Dataset excerpt
..............................

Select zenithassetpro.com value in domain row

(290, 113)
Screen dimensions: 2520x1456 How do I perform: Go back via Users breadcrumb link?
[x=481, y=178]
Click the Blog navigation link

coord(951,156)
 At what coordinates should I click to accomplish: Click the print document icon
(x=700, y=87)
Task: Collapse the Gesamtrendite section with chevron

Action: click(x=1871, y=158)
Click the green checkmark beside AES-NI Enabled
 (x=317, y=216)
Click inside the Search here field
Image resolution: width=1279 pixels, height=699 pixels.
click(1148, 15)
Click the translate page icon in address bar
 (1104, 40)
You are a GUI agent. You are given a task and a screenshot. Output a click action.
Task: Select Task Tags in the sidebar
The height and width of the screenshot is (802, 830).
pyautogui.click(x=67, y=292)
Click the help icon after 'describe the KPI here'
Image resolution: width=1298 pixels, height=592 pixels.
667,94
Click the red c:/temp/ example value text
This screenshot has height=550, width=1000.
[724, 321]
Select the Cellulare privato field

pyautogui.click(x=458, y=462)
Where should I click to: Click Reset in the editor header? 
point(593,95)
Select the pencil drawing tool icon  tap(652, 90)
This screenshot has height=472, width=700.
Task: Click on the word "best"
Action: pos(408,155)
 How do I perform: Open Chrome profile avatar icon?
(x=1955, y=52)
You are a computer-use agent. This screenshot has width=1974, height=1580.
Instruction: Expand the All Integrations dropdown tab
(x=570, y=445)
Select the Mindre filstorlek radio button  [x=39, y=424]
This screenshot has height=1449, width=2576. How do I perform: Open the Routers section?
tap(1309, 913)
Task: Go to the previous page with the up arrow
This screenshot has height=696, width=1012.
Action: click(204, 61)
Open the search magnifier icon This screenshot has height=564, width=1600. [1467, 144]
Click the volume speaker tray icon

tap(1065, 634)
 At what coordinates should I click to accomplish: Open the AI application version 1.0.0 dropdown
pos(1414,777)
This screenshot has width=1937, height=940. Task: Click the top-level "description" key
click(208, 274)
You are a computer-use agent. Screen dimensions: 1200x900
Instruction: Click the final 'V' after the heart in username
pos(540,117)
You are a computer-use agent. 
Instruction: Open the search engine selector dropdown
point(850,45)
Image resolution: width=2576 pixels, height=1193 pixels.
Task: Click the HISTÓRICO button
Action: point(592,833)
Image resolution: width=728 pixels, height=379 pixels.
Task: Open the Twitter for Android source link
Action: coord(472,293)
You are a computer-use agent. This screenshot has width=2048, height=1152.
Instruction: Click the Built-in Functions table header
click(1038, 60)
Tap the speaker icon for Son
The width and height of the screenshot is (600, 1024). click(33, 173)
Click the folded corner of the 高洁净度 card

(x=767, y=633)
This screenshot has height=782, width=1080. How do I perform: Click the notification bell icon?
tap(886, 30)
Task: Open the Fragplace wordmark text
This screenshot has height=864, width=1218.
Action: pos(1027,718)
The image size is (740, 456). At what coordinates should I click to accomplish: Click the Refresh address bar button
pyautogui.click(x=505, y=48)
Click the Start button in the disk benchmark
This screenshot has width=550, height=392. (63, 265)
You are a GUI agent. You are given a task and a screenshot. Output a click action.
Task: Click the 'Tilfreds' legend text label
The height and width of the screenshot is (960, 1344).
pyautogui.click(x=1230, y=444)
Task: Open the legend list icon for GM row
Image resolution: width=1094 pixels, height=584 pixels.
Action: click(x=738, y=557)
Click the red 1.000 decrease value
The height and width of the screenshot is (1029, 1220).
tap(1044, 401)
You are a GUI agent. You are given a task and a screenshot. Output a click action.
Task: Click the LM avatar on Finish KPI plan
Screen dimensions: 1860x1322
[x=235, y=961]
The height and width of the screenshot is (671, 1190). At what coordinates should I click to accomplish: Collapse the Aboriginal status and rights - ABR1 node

..............................

OBJECTIVE: Convert the records into a JSON list of strings, with each non-blank line as its own string.

ANSWER:
[
  "Select zenithassetpro.com value in domain row",
  "(290, 113)",
  "Screen dimensions: 2520x1456 How do I perform: Go back via Users breadcrumb link?",
  "[x=481, y=178]",
  "Click the Blog navigation link",
  "coord(951,156)",
  " At what coordinates should I click to accomplish: Click the print document icon",
  "(x=700, y=87)",
  "Task: Collapse the Gesamtrendite section with chevron",
  "Action: click(x=1871, y=158)",
  "Click the green checkmark beside AES-NI Enabled",
  " (x=317, y=216)",
  "Click inside the Search here field",
  "Image resolution: width=1279 pixels, height=699 pixels.",
  "click(1148, 15)",
  "Click the translate page icon in address bar",
  " (1104, 40)",
  "You are a GUI agent. You are given a task and a screenshot. Output a click action.",
  "Task: Select Task Tags in the sidebar",
  "The height and width of the screenshot is (802, 830).",
  "pyautogui.click(x=67, y=292)",
  "Click the help icon after 'describe the KPI here'",
  "Image resolution: width=1298 pixels, height=592 pixels.",
  "667,94",
  "Click the red c:/temp/ example value text",
  "This screenshot has height=550, width=1000.",
  "[724, 321]",
  "Select the Cellulare privato field",
  "pyautogui.click(x=458, y=462)",
  "Where should I click to: Click Reset in the editor header? ",
  "point(593,95)",
  "Select the pencil drawing tool icon  tap(652, 90)",
  "This screenshot has height=472, width=700.",
  "Task: Click on the word \"best\"",
  "Action: pos(408,155)",
  " How do I perform: Open Chrome profile avatar icon?",
  "(x=1955, y=52)",
  "You are a computer-use agent. This screenshot has width=1974, height=1580.",
  "Instruction: Expand the All Integrations dropdown tab",
  "(x=570, y=445)",
  "Select the Mindre filstorlek radio button  [x=39, y=424]",
  "This screenshot has height=1449, width=2576. How do I perform: Open the Routers section?",
  "tap(1309, 913)",
  "Task: Go to the previous page with the up arrow",
  "This screenshot has height=696, width=1012.",
  "Action: click(204, 61)",
  "Open the search magnifier icon This screenshot has height=564, width=1600. [1467, 144]",
  "Click the volume speaker tray icon",
  "tap(1065, 634)",
  " At what coordinates should I click to accomplish: Open the AI application version 1.0.0 dropdown",
  "pos(1414,777)",
  "This screenshot has width=1937, height=940. Task: Click the top-level \"description\" key",
  "click(208, 274)",
  "You are a computer-use agent. Screen dimensions: 1200x900",
  "Instruction: Click the final 'V' after the heart in username",
  "pos(540,117)",
  "You are a computer-use agent. ",
  "Instruction: Open the search engine selector dropdown",
  "point(850,45)",
  "Image resolution: width=2576 pixels, height=1193 pixels.",
  "Task: Click the HISTÓRICO button",
  "Action: point(592,833)",
  "Image resolution: width=728 pixels, height=379 pixels.",
  "Task: Open the Twitter for Android source link",
  "Action: coord(472,293)",
  "You are a computer-use agent. This screenshot has width=2048, height=1152.",
  "Instruction: Click the Built-in Functions table header",
  "click(1038, 60)",
  "Tap the speaker icon for Son",
  "The width and height of the screenshot is (600, 1024). click(33, 173)",
  "Click the folded corner of the 高洁净度 card",
  "(x=767, y=633)",
  "This screenshot has height=782, width=1080. How do I perform: Click the notification bell icon?",
  "tap(886, 30)",
  "Task: Open the Fragplace wordmark text",
  "This screenshot has height=864, width=1218.",
  "Action: pos(1027,718)",
  "The image size is (740, 456). At what coordinates should I click to accomplish: Click the Refresh address bar button",
  "pyautogui.click(x=505, y=48)",
  "Click the Start button in the disk benchmark",
  "This screenshot has width=550, height=392. (63, 265)",
  "You are a GUI agent. You are given a task and a screenshot. Output a click action.",
  "Task: Click the 'Tilfreds' legend text label",
  "The height and width of the screenshot is (960, 1344).",
  "pyautogui.click(x=1230, y=444)",
  "Task: Open the legend list icon for GM row",
  "Image resolution: width=1094 pixels, height=584 pixels.",
  "Action: click(x=738, y=557)",
  "Click the red 1.000 decrease value",
  "The height and width of the screenshot is (1029, 1220).",
  "tap(1044, 401)",
  "You are a GUI agent. You are given a task and a screenshot. Output a click action.",
  "Task: Click the LM avatar on Finish KPI plan",
  "Screen dimensions: 1860x1322",
  "[x=235, y=961]",
  "The height and width of the screenshot is (671, 1190). At what coordinates should I click to accomplish: Collapse the Aboriginal status and rights - ABR1 node"
]